Questions fréquentes
Qu’est-ce que la fisétine ?
La fisétine est un flavonoïde présent dans plusieurs fruits et légumes, en particulier les fraises. Les chercheurs la classent parmi les sénolytiques, des composés étudiés pour leur capacité à cibler sélectivement les cellules sénescentes accumulées avec l’âge. Elle fait l’objet d’essais précliniques et de premiers essais humains depuis 2018, sans validation clinique définitive à ce jour.
La fisétine est-elle un sénolytique prouvé chez l’humain ?
Pas encore de façon définitive. L’essentiel des preuves provient d’études sur des souris et de tissus humains en culture. Les essais menés directement chez l’humain portent surtout sur la sécurité et la biodisponibilité, avec des effectifs restreints. Aucun essai contrôlé randomisé de grande ampleur n’a démontré d’effet de la fisétine sur la longévité humaine.
Quels aliments contiennent le plus de fisétine ?
Les fraises figurent parmi les sources les plus concentrées identifiées à ce jour, suivies par les pommes, les kakis, les oignons et le concombre. Les quantités varient fortement selon la variété, la maturité et la méthode de culture. Une alimentation riche et variée en fruits et légumes reste le moyen le plus fiable d’en consommer régulièrement.
La fisétine peut-elle remplacer un traitement médical ?
Non. Aucune autorité sanitaire ne reconnaît la fisétine comme un traitement contre le vieillissement ou une maladie liée à l’âge. Les essais cliniques en cours restent exploratoires et concernent des populations spécifiques sous surveillance médicale.
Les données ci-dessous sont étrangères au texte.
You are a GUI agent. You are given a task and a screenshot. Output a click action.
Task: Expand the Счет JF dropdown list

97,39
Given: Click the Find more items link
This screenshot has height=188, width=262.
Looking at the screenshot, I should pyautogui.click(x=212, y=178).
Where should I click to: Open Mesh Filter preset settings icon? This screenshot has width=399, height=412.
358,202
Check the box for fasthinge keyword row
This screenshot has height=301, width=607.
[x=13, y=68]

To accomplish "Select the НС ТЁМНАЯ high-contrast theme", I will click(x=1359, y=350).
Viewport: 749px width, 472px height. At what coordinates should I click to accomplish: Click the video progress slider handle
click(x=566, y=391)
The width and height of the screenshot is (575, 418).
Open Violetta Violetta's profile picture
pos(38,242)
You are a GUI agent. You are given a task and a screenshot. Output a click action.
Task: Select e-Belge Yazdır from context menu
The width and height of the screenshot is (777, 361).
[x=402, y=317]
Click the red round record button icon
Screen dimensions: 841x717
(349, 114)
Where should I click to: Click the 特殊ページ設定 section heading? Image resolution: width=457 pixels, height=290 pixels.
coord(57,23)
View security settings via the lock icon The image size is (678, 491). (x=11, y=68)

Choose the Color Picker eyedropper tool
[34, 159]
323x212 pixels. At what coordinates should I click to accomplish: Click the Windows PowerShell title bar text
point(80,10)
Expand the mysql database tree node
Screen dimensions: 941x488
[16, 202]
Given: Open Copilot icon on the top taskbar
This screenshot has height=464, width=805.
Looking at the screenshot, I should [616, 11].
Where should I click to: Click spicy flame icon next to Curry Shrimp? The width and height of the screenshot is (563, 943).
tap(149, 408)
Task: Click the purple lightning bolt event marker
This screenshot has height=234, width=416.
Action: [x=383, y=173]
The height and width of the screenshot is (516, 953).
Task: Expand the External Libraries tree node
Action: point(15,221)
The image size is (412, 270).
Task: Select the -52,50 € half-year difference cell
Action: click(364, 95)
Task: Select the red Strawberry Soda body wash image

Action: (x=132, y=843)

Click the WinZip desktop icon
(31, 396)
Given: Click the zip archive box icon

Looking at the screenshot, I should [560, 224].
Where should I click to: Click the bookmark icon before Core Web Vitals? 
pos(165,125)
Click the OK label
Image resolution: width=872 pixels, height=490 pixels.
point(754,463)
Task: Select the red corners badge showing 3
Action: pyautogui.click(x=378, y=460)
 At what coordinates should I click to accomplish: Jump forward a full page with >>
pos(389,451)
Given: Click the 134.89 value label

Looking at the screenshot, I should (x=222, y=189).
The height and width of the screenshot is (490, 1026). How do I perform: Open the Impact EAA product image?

Un complément alimentaire ne se substitue jamais à un suivi médical ni à un traitement prescrit.
Quelle est la différence entre fisétine et quercétine ?
Les deux sont des flavonols classés parmi les sénolytiques et présents dans l’alimentation courante. La fisétine s’est montrée la plus active parmi dix flavonoïdes testés dans l’étude fondatrice de 2018, tandis que la quercétine est surtout étudiée en association avec un médicament, le dasatinib, dans des essais cliniques sur la fibrose pulmonaire ou le diabète.
Avertissement médical. Les informations de cet article sont fournies à titre informatif uniquement et ne constituent pas un avis médical. Elles ne remplacent pas une consultation. Demandez conseil à un professionnel de santé avant de modifier votre alimentation, de prendre des compléments alimentaires ou d’entreprendre une nouvelle pratique, en particulier en cas de pathologie, de grossesse ou de traitement en cours. Les compléments alimentaires ne remplacent pas une alimentation équilibrée ni un suivi médical.